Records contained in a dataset
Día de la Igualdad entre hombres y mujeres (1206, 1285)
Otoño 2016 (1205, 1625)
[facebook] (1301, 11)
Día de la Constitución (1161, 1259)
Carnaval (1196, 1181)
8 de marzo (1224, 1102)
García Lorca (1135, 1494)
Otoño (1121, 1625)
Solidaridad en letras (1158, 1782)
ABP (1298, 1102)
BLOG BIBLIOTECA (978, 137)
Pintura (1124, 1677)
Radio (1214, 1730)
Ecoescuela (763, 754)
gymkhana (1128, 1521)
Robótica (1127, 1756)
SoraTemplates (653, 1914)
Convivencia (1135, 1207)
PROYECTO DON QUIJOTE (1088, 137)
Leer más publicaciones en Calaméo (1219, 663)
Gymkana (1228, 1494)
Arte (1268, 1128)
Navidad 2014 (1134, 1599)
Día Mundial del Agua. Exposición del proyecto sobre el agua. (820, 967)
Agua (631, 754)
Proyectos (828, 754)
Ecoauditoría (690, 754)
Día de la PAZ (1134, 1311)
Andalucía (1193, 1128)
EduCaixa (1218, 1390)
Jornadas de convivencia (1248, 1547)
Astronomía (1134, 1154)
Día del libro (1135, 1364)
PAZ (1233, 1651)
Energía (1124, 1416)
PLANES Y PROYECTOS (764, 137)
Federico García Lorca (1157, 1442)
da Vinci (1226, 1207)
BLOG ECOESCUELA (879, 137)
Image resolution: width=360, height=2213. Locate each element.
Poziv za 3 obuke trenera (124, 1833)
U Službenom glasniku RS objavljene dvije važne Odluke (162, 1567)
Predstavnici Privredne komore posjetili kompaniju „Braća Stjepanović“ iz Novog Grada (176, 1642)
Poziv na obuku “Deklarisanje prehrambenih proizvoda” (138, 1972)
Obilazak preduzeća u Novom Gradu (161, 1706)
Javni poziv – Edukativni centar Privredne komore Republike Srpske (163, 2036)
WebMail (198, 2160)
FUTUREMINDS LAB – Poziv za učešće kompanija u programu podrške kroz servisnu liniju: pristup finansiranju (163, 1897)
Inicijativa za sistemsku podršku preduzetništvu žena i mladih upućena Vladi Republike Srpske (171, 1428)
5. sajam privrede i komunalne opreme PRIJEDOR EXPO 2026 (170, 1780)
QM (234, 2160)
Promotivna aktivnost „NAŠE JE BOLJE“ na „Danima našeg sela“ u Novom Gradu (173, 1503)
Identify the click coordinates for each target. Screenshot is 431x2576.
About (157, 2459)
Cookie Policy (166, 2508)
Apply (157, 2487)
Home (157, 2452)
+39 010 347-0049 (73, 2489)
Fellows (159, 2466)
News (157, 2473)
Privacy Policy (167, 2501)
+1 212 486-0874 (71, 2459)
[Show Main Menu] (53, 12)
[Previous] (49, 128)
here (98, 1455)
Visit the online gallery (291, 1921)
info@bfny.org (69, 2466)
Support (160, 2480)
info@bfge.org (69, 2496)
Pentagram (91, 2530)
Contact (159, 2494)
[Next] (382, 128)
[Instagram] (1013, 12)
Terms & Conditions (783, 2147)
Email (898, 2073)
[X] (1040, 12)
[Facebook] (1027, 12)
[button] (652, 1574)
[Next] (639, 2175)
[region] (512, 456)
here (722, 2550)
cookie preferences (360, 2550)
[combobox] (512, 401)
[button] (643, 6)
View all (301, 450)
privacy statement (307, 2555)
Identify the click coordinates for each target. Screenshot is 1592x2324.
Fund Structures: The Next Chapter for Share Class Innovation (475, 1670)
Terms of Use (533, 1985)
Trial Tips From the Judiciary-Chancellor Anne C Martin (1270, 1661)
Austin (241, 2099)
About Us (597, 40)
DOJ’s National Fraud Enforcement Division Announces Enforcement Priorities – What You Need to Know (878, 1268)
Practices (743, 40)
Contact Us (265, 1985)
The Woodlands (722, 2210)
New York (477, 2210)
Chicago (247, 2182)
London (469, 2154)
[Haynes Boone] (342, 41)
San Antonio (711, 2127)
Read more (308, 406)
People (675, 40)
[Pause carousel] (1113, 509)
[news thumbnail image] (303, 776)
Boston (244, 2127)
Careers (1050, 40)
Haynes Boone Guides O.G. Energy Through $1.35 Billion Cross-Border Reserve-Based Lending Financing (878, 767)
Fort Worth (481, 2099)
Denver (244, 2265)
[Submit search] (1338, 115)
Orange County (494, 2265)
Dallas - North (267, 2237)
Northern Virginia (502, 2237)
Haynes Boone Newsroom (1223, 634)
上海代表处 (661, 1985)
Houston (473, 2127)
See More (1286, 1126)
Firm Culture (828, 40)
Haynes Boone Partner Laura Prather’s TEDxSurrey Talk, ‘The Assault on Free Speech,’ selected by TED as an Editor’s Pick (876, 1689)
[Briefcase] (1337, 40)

Prompt ->
The complete set of entries is to be restated word for word.

Written response ->
Día de la Igualdad entre hombres y mujeres (1206, 1285)
Otoño 2016 (1205, 1625)
[facebook] (1301, 11)
Día de la Constitución (1161, 1259)
Carnaval (1196, 1181)
8 de marzo (1224, 1102)
García Lorca (1135, 1494)
Otoño (1121, 1625)
Solidaridad en letras (1158, 1782)
ABP (1298, 1102)
BLOG BIBLIOTECA (978, 137)
Pintura (1124, 1677)
Radio (1214, 1730)
Ecoescuela (763, 754)
gymkhana (1128, 1521)
Robótica (1127, 1756)
SoraTemplates (653, 1914)
Convivencia (1135, 1207)
PROYECTO DON QUIJOTE (1088, 137)
Leer más publicaciones en Calaméo (1219, 663)
Gymkana (1228, 1494)
Arte (1268, 1128)
Navidad 2014 (1134, 1599)
Día Mundial del Agua. Exposición del proyecto sobre el agua. (820, 967)
Agua (631, 754)
Proyectos (828, 754)
Ecoauditoría (690, 754)
Día de la PAZ (1134, 1311)
Andalucía (1193, 1128)
EduCaixa (1218, 1390)
Jornadas de convivencia (1248, 1547)
Astronomía (1134, 1154)
Día del libro (1135, 1364)
PAZ (1233, 1651)
Energía (1124, 1416)
PLANES Y PROYECTOS (764, 137)
Federico García Lorca (1157, 1442)
da Vinci (1226, 1207)
BLOG ECOESCUELA (879, 137)
Image resolution: width=360, height=2213. Locate each element.
Poziv za 3 obuke trenera (124, 1833)
U Službenom glasniku RS objavljene dvije važne Odluke (162, 1567)
Predstavnici Privredne komore posjetili kompaniju „Braća Stjepanović“ iz Novog Grada (176, 1642)
Poziv na obuku “Deklarisanje prehrambenih proizvoda” (138, 1972)
Obilazak preduzeća u Novom Gradu (161, 1706)
Javni poziv – Edukativni centar Privredne komore Republike Srpske (163, 2036)
WebMail (198, 2160)
FUTUREMINDS LAB – Poziv za učešće kompanija u programu podrške kroz servisnu liniju: pristup finansiranju (163, 1897)
Inicijativa za sistemsku podršku preduzetništvu žena i mladih upućena Vladi Republike Srpske (171, 1428)
5. sajam privrede i komunalne opreme PRIJEDOR EXPO 2026 (170, 1780)
QM (234, 2160)
Promotivna aktivnost „NAŠE JE BOLJE“ na „Danima našeg sela“ u Novom Gradu (173, 1503)
Identify the click coordinates for each target. Screenshot is 431x2576.
About (157, 2459)
Cookie Policy (166, 2508)
Apply (157, 2487)
Home (157, 2452)
+39 010 347-0049 (73, 2489)
Fellows (159, 2466)
News (157, 2473)
Privacy Policy (167, 2501)
+1 212 486-0874 (71, 2459)
[Show Main Menu] (53, 12)
[Previous] (49, 128)
here (98, 1455)
Visit the online gallery (291, 1921)
info@bfny.org (69, 2466)
Support (160, 2480)
info@bfge.org (69, 2496)
Pentagram (91, 2530)
Contact (159, 2494)
[Next] (382, 128)
[Instagram] (1013, 12)
Terms & Conditions (783, 2147)
Email (898, 2073)
[X] (1040, 12)
[Facebook] (1027, 12)
[button] (652, 1574)
[Next] (639, 2175)
[region] (512, 456)
here (722, 2550)
cookie preferences (360, 2550)
[combobox] (512, 401)
[button] (643, 6)
View all (301, 450)
privacy statement (307, 2555)
Identify the click coordinates for each target. Screenshot is 1592x2324.
Fund Structures: The Next Chapter for Share Class Innovation (475, 1670)
Terms of Use (533, 1985)
Trial Tips From the Judiciary-Chancellor Anne C Martin (1270, 1661)
Austin (241, 2099)
About Us (597, 40)
DOJ’s National Fraud Enforcement Division Announces Enforcement Priorities – What You Need to Know (878, 1268)
Practices (743, 40)
Contact Us (265, 1985)
The Woodlands (722, 2210)
New York (477, 2210)
Chicago (247, 2182)
London (469, 2154)
[Haynes Boone] (342, 41)
San Antonio (711, 2127)
Read more (308, 406)
People (675, 40)
[Pause carousel] (1113, 509)
[news thumbnail image] (303, 776)
Boston (244, 2127)
Careers (1050, 40)
Haynes Boone Guides O.G. Energy Through $1.35 Billion Cross-Border Reserve-Based Lending Financing (878, 767)
Fort Worth (481, 2099)
Denver (244, 2265)
[Submit search] (1338, 115)
Orange County (494, 2265)
Dallas - North (267, 2237)
Northern Virginia (502, 2237)
Haynes Boone Newsroom (1223, 634)
上海代表处 (661, 1985)
Houston (473, 2127)
See More (1286, 1126)
Firm Culture (828, 40)
Haynes Boone Partner Laura Prather’s TEDxSurrey Talk, ‘The Assault on Free Speech,’ selected by TED as an Editor’s Pick (876, 1689)
[Briefcase] (1337, 40)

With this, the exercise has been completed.